Richard Cockrell of Sandusky, Ohio, moist-eyed after viewing the names of friends and classmates on the Vietnam Memorial wall, spoke for many."Somebody's got to start talking," the veteran of Navy service in Vietnam said. "We've been to war with them and that didn't solve anything."
Randy Elmore, a member of the Vietnam Veterans of America post in Bellingham, Wash., which has kept a chair vacant at its meetings for a local man who disappeared in the Southeast Asia fighting, agreed.
"The Vietnamese hold all the cards on the prisoners of war," Elmore said. "Opening the dialogue is a good idea."
Except for limited contacts concerning servicemen still listed as prisoners of war or missing in action, the United States has shunned talks with the Vietnamese regime since Ho Chi Minh's communist North Vietnamese defeated U.S.-backed South Vietnam in 1975.
Secretary of State James A. Baker III ended that era Wednesday, disclosing in Paris that the administration will take up the question of peace in Cambodia directly with the Hanoi government, which installed the current government in Phnom Penh. A Baker aide said the decision was approved by the president.
Gareth Porter, who was in Vietnam during the war as a journalist and now teaches international relations at American University, found it not surprising that Americans welcome the talks with the regime that nearly 60,000 of them died fighting.
"I think they have been ready for far longer than the administration," said Porter. "The administration has lagged behind public opinion on the question of letting bygones be bygones."
Before Baker's announcement, members of Congress had urged Bush to change policy in Cambodia, where a U.S.-backed coalition that includes the communist Khmer Rouge is battling Cambodian government forces.

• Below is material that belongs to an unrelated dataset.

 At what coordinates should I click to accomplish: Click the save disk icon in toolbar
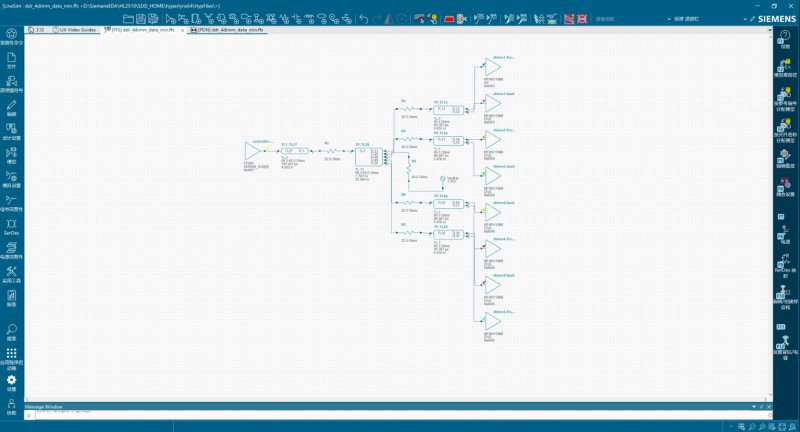click(x=141, y=19)
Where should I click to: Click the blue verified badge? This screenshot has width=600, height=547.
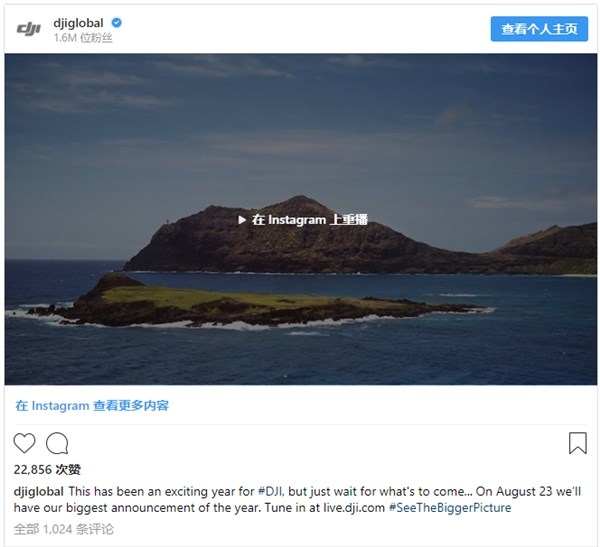click(116, 23)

Representatives of organizations seeking the recovery of the estimated 2,302 Americans still missing in Vietnam, Laos and Cambodia said they welcome the administration's initiative.
"If the U.S. government feels that announced official Cambodian discussions with the Vietnamese will help bring a solution to the Cambodian problem, then I think all Americans would have to applaud that," said Ann Mills Griffiths, executive secretary of the National League of Families of American Prisoners and Missing in Southeast Asia.
Dolores Alfond of Seattle, chairwoman of the National Alliance of Families for the Return of America's Missing Servicemen, said, "We are very anxious for dialogue, but of course we feel that in the dialogue, there should be negotiations for our prisoners of war."
George A. Carver, a former CIA specialist on Vietnam now with the Center for Strategic and International Studies, said the memory of the unpopular war is no reason for America to shun Hanoi.